Connected Subgraph Fingerprint: From Theory to Applications
Louis Bellmann1,2, Matthias Rarey1,2
1Universität Hamburg
2ZBH – Center for Bioinformatics
Molecular fingerprints are an efficient and widely applied representation of compounds used in similarity-driven virtual screening and the clustering of compound data sets. A molecule is represented by a set of structural features which are in turn identified with a bit in a bit string or an integer in a vector. Due to their compactness they allow fast comparison of chemical structures. Typically fingerprint methods consider only structural features belonging to a specific family of structures such as path-like, circular or other topologically predefined structures. With modern machine learning techniques and increased computational power it might be beneficial for certain application scenarios to overcome these limitations.

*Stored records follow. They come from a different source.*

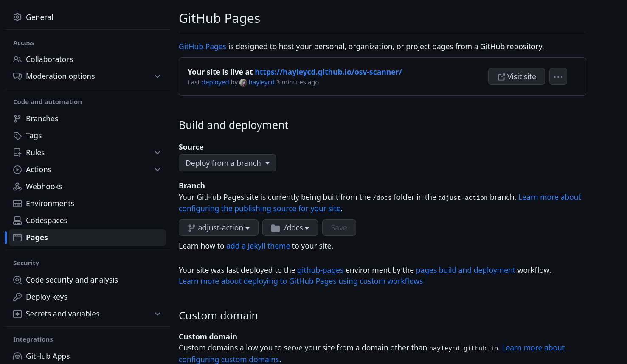Select Rules from the sidebar
Screen dimensions: 627x364
pyautogui.click(x=35, y=152)
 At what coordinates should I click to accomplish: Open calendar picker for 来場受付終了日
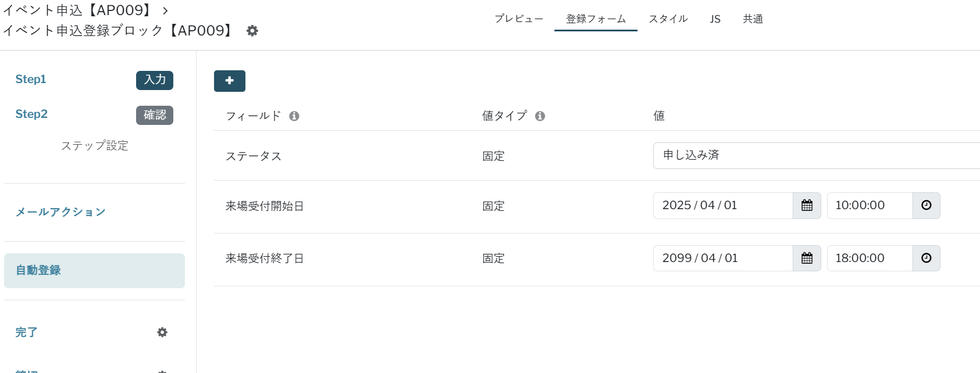click(x=807, y=259)
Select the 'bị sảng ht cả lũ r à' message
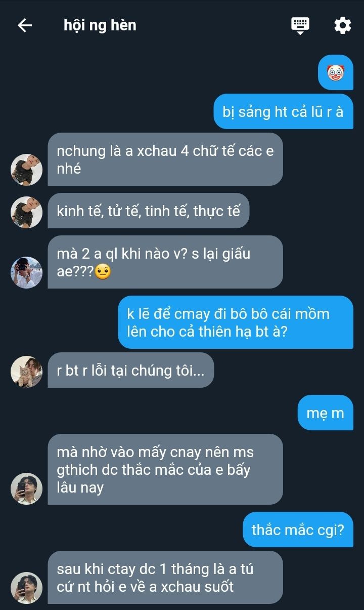The image size is (364, 610). 283,111
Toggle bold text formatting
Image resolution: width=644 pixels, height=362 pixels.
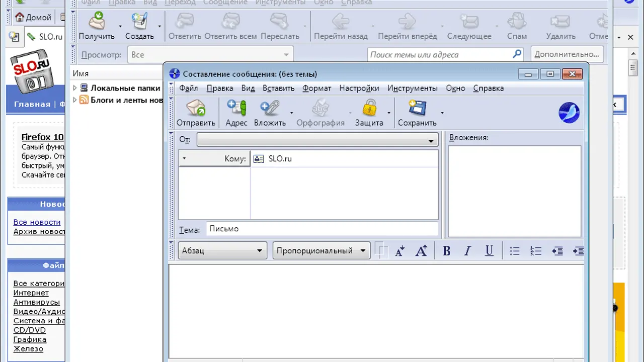pyautogui.click(x=446, y=251)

We present the “Connected Subgraph Fingerprint” (CSFP) which derives a set of integers as a representation for chemical structures in four steps. First all distinct connected chemical substructures within an upper atom count limit are enumerated. We present an efficient algorithm following a specific enumeration order to avoid duplicates. In the second step, for each heavy atom contained in a substructure an identifier is derived based on certain atom properties such as chemical element, valence state and connectivity either only within the substructure or the whole compound. In the third step, all atom identifiers are combined to form a unique identifier, representing the complete substructure. To achieve this, we follow the CANGEN [1] procedure using atom identifiers to generate the canonical ordering. After duplicate removal all substructure identifiers are combined to form the fingerprint of the chemical structure where each identifier appears only once in the resulting representation.
The described method is easily adaptable to different application scenarios by applying filters during the enumeration process, choosing alternative atom properties or integrating stereo chemistry.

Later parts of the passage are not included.